Description
Prerequisites
Please answer the following questions for yourself before submitting an issue.
- I am running the latest code. Development is very rapid so there are no tagged versions as of now.
- I carefully followed the README.md.
- I searched using keywords relevant to my issue to make sure that I am creating a new issue that is not already open (or closed).
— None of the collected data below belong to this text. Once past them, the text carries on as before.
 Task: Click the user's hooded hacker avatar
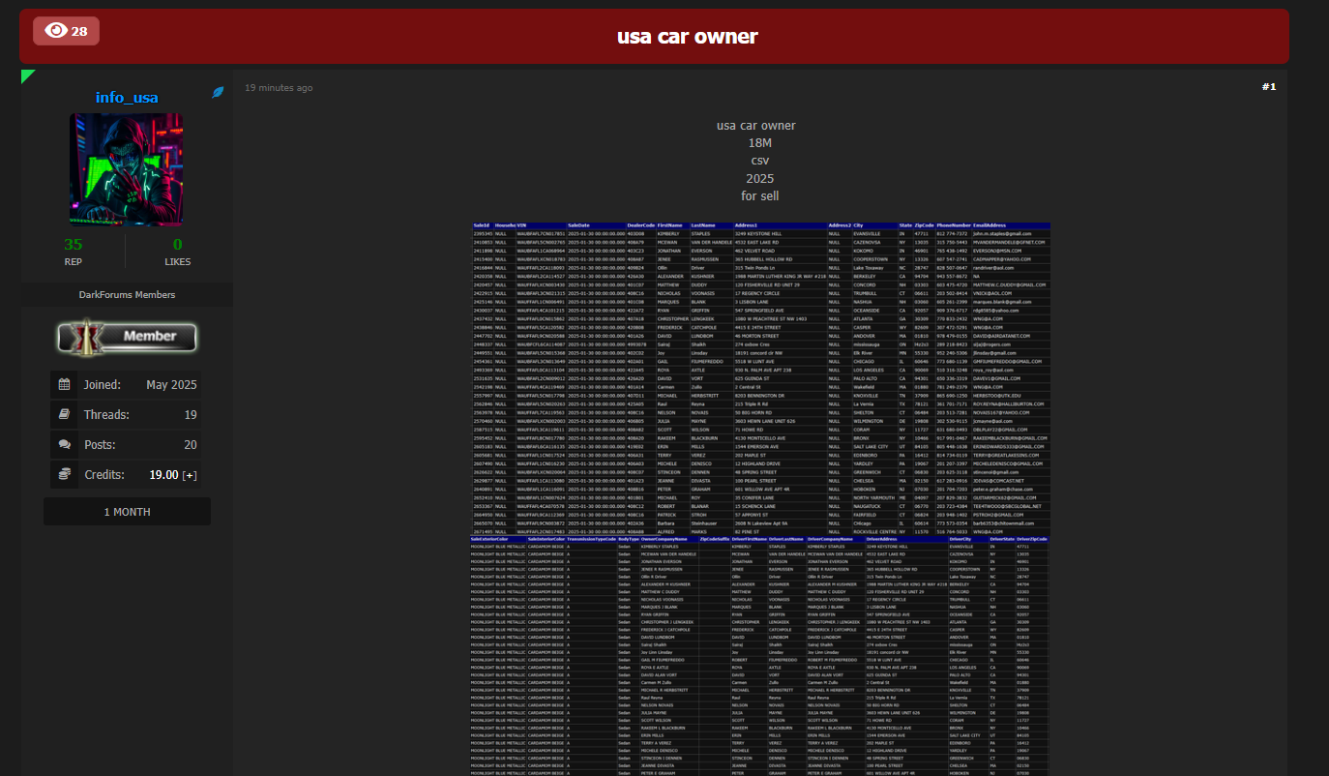(x=127, y=169)
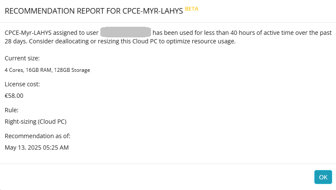The height and width of the screenshot is (190, 336).
Task: Click the words RECOMMENDATION REPORT in the title
Action: (53, 11)
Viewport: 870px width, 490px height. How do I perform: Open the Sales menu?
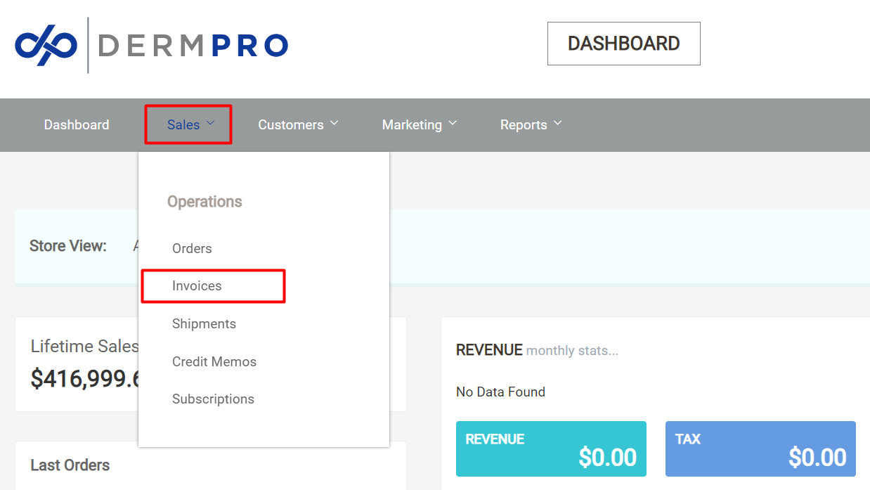[x=183, y=124]
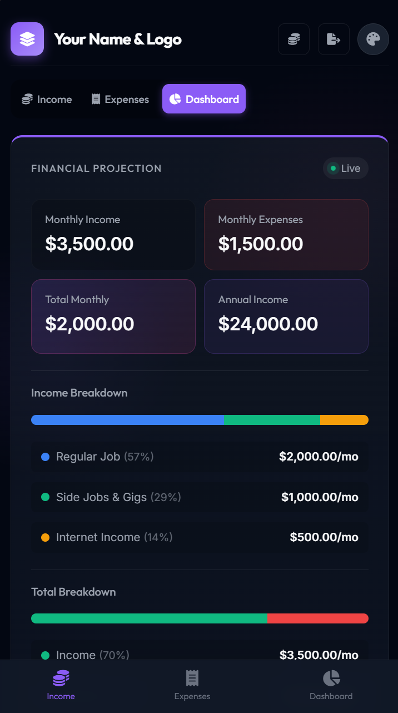
Task: Click the coins icon in bottom navigation
Action: click(x=61, y=678)
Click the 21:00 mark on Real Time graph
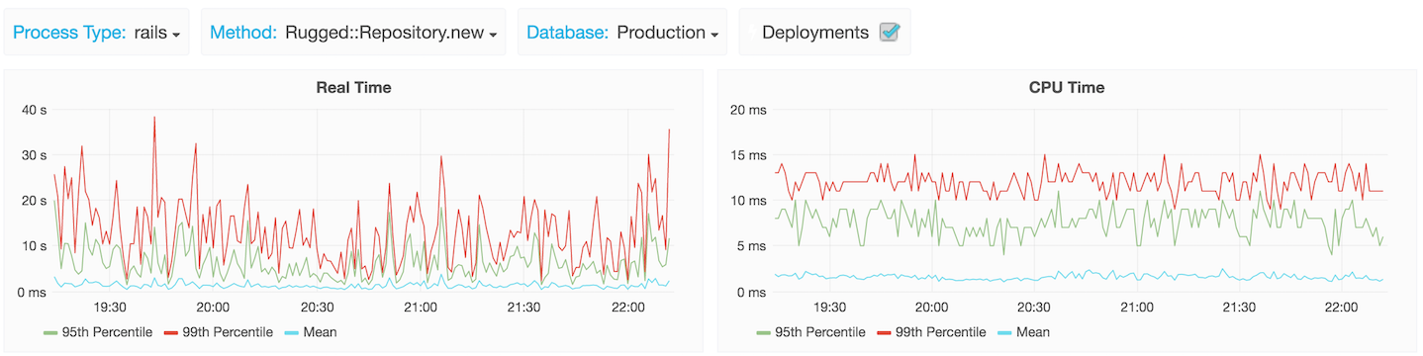 (421, 308)
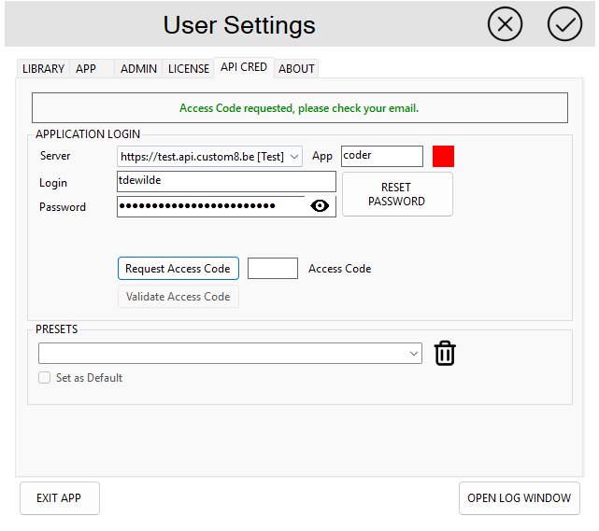Focus the Login username field

225,181
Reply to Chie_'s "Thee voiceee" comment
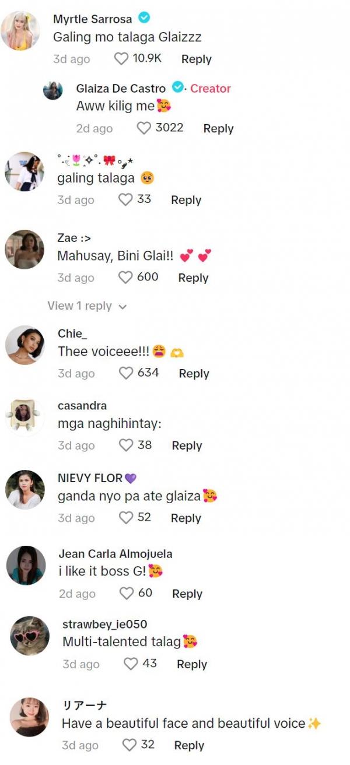Viewport: 350px width, 765px height. (x=194, y=374)
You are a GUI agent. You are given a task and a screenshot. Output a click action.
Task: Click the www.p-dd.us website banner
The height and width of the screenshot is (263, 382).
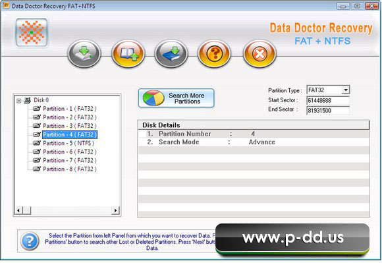point(292,238)
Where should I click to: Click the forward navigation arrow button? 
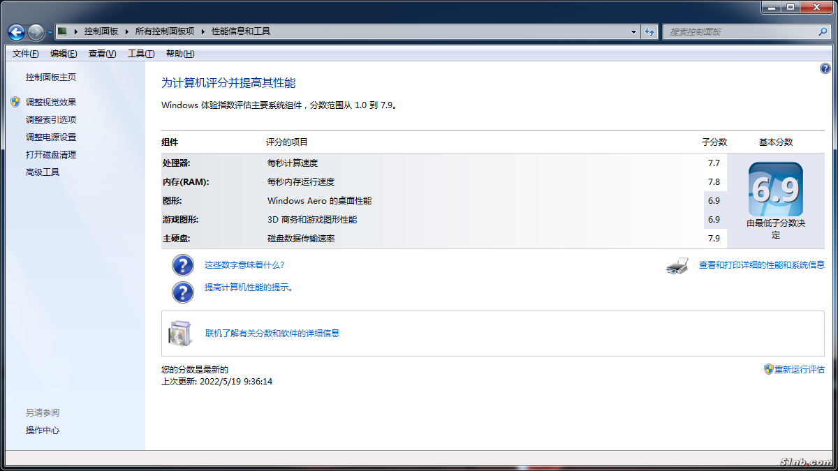36,32
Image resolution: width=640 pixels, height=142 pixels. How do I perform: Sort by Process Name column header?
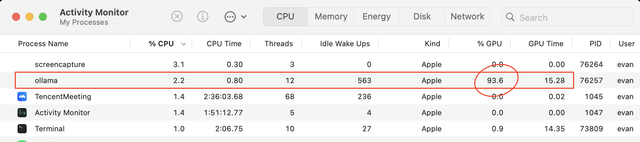(x=43, y=44)
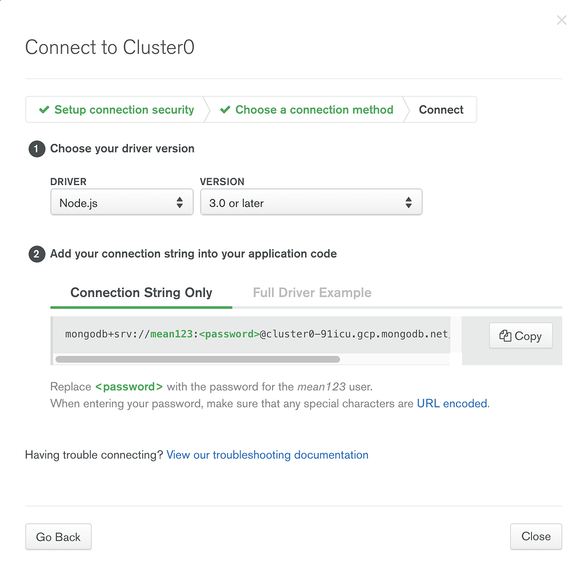585x573 pixels.
Task: Click the copy clipboard icon
Action: pyautogui.click(x=505, y=336)
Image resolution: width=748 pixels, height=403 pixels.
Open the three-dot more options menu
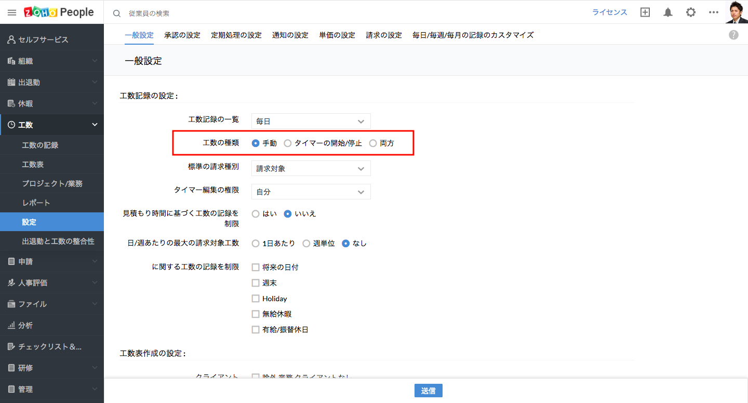click(714, 12)
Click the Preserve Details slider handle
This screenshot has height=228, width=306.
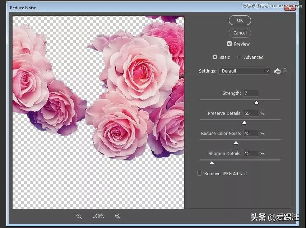tap(244, 123)
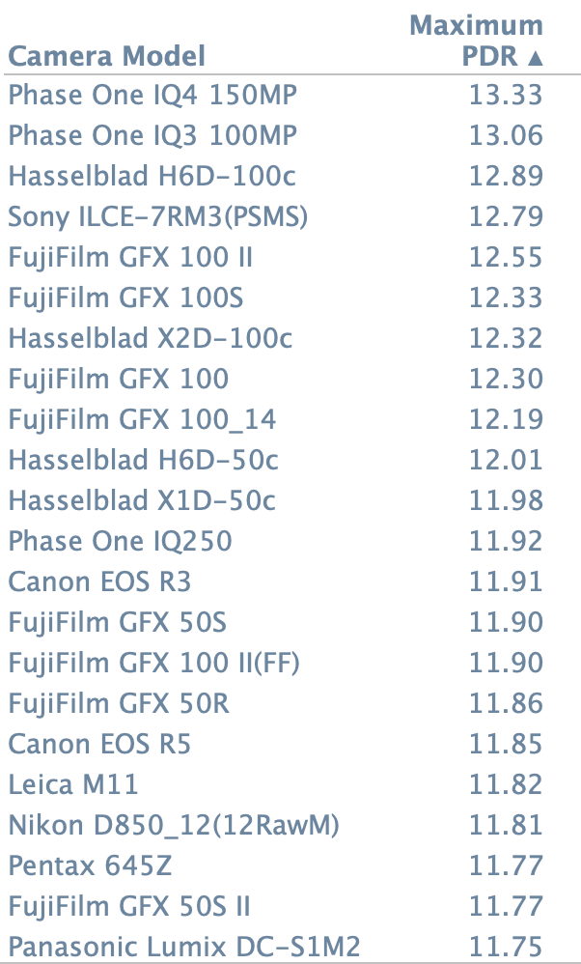Click FujiFilm GFX 100 II(FF) entry

(154, 663)
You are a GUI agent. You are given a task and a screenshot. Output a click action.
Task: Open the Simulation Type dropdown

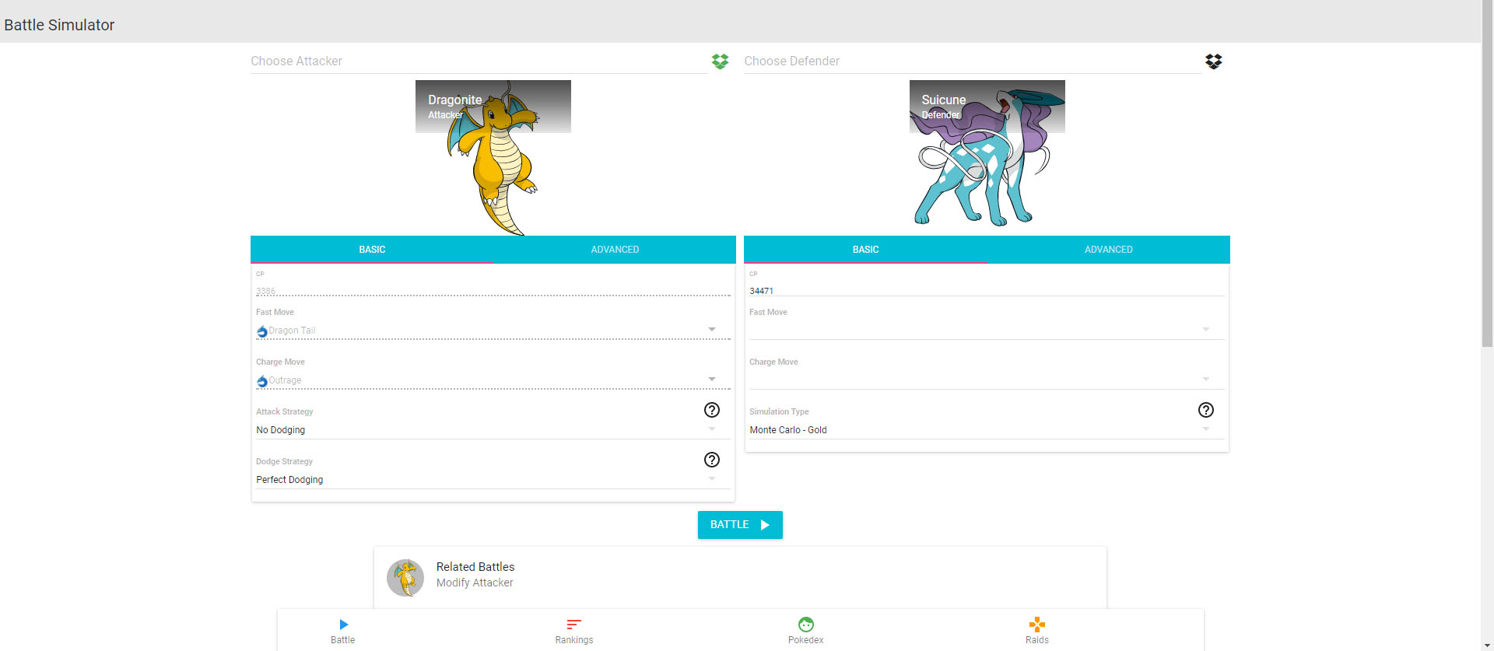1205,429
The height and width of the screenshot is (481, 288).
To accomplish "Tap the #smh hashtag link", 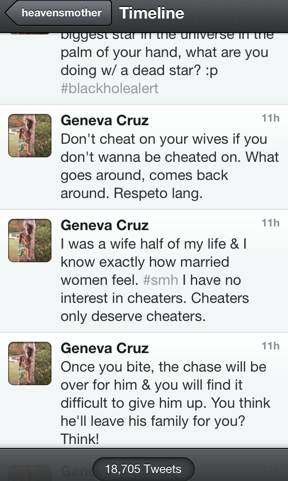I will (x=160, y=280).

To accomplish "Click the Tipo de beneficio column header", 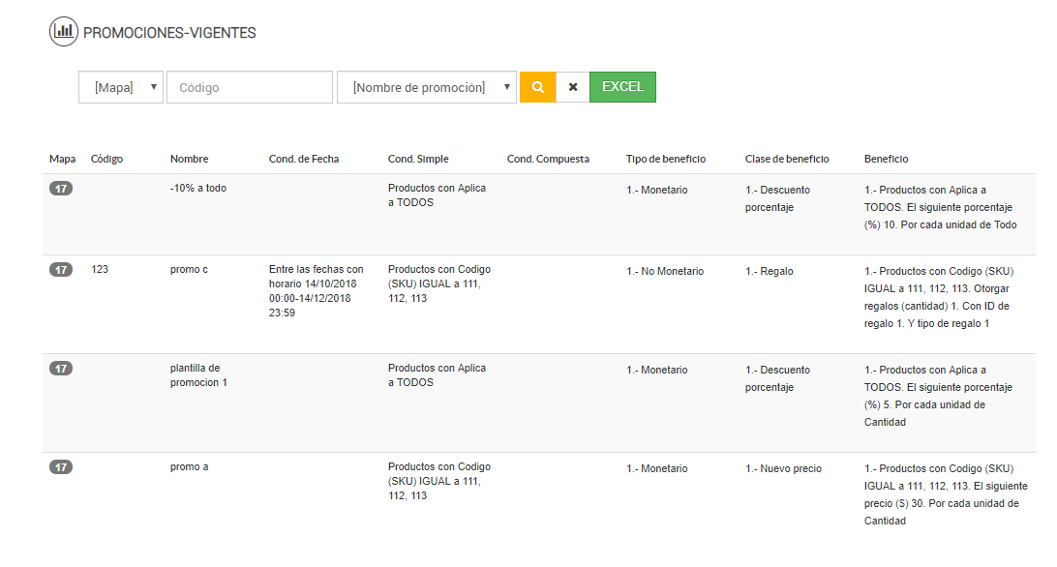I will [x=665, y=159].
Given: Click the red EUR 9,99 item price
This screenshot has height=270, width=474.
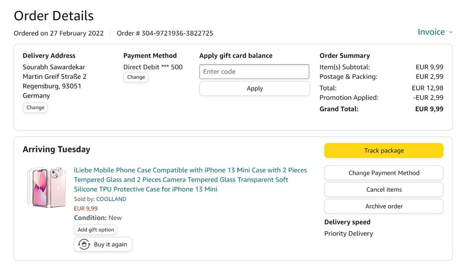Looking at the screenshot, I should [86, 209].
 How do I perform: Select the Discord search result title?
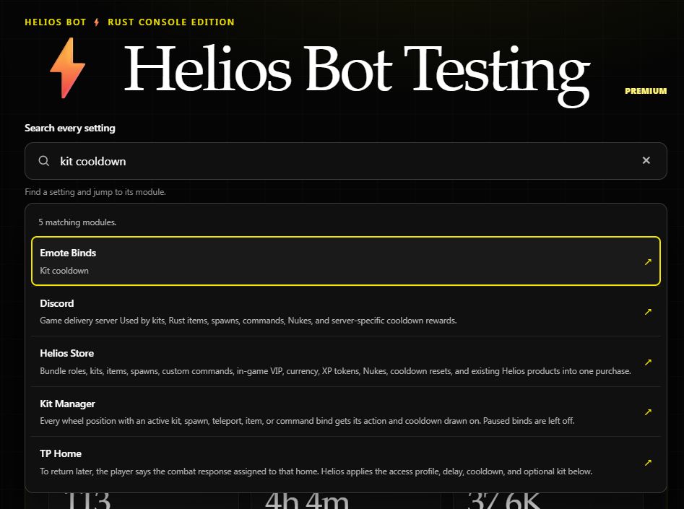pyautogui.click(x=57, y=303)
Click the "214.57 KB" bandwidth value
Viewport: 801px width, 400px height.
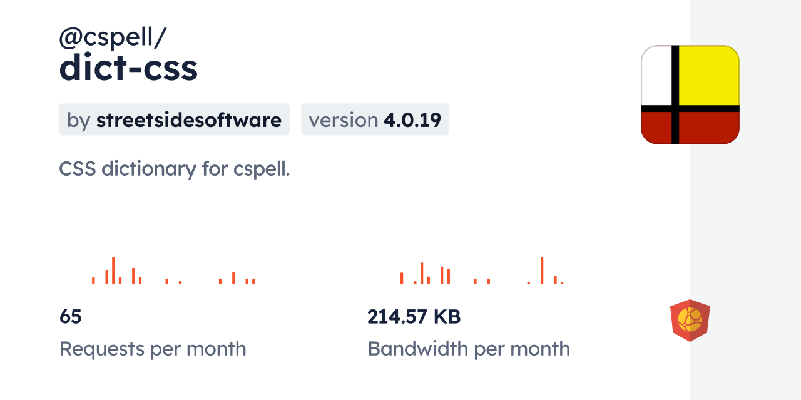tap(414, 317)
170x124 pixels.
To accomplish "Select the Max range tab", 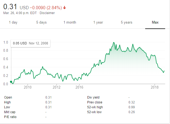I will (x=155, y=22).
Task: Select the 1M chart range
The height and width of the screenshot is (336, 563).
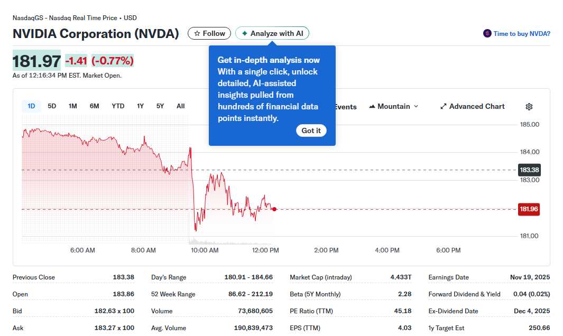Action: 73,106
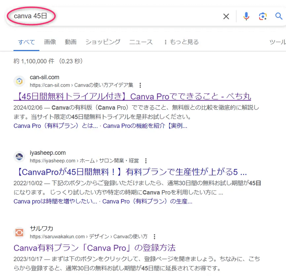
Task: Click the X to clear the search query
Action: [226, 16]
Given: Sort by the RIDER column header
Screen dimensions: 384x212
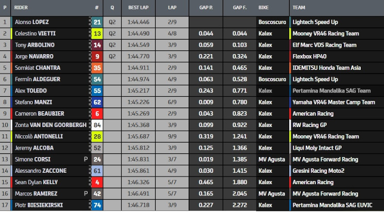Looking at the screenshot, I should [21, 8].
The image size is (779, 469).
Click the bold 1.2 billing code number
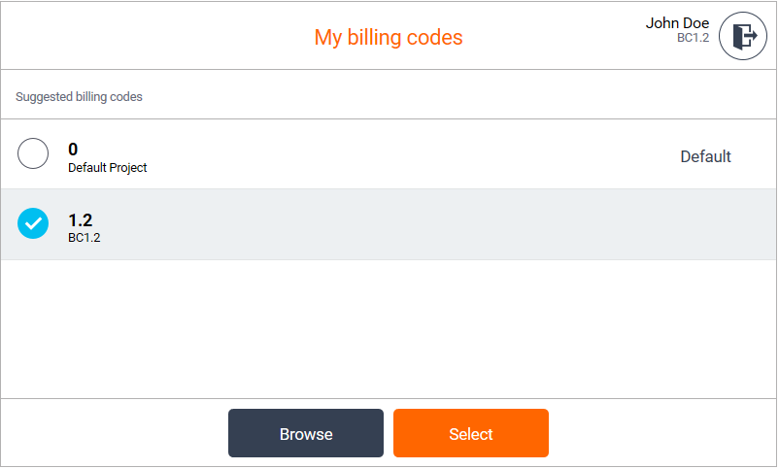pyautogui.click(x=80, y=220)
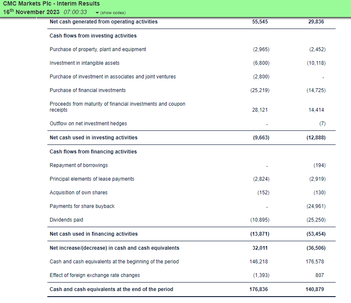Select Net cash used in investing activities row
Screen dimensions: 351x303
[x=191, y=138]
- I reviewed the Discussions, and have a new bug or useful enhancement to share.
Expected Behavior
When a large query, comes in and max_tokens is not set but the model still fails with token limit exceeded this should be reflected in the error response.
Current Behavior
When the input tokens are too big, in the error handling another error happens, due to line 209 in app.py which combines the None
of completion_tokens
with the prompt_tokens
:
completion_tokens + prompt_tokens
Essentially completion_tokens should be checked for None in the function or set a non None value for the max_tokens number
Environment and Context
Irrelevant
- Physical (or virtual) hardware you are using, e.g. for Linux:
Irrelevant
- Operating System, e.g. for Linux:
Irrelevant
- SDK version, e.g. for Linux:
Irrelevant
Failure Information (for bugs)
Please help provide information about the failure if this is a bug. If it is not a bug, please remove the rest of this template.
Steps to Reproduce
Spin up a llamacpp server
Send a request with more than ~2048 tokens without specifying a max_tokens parameter
Failure Logs
INFO: 130.233.8.131:0 - "POST /v1/chat/completions HTTP/1.0" 500 Internal Server Error
ERROR: Exception in ASGI application
Traceback (most recent call last):
File "/usr/local/lib/python3.12/site-packages/llama_cpp/server/app.py", line 304, in custom_route_handler
response = await original_route_handler(request)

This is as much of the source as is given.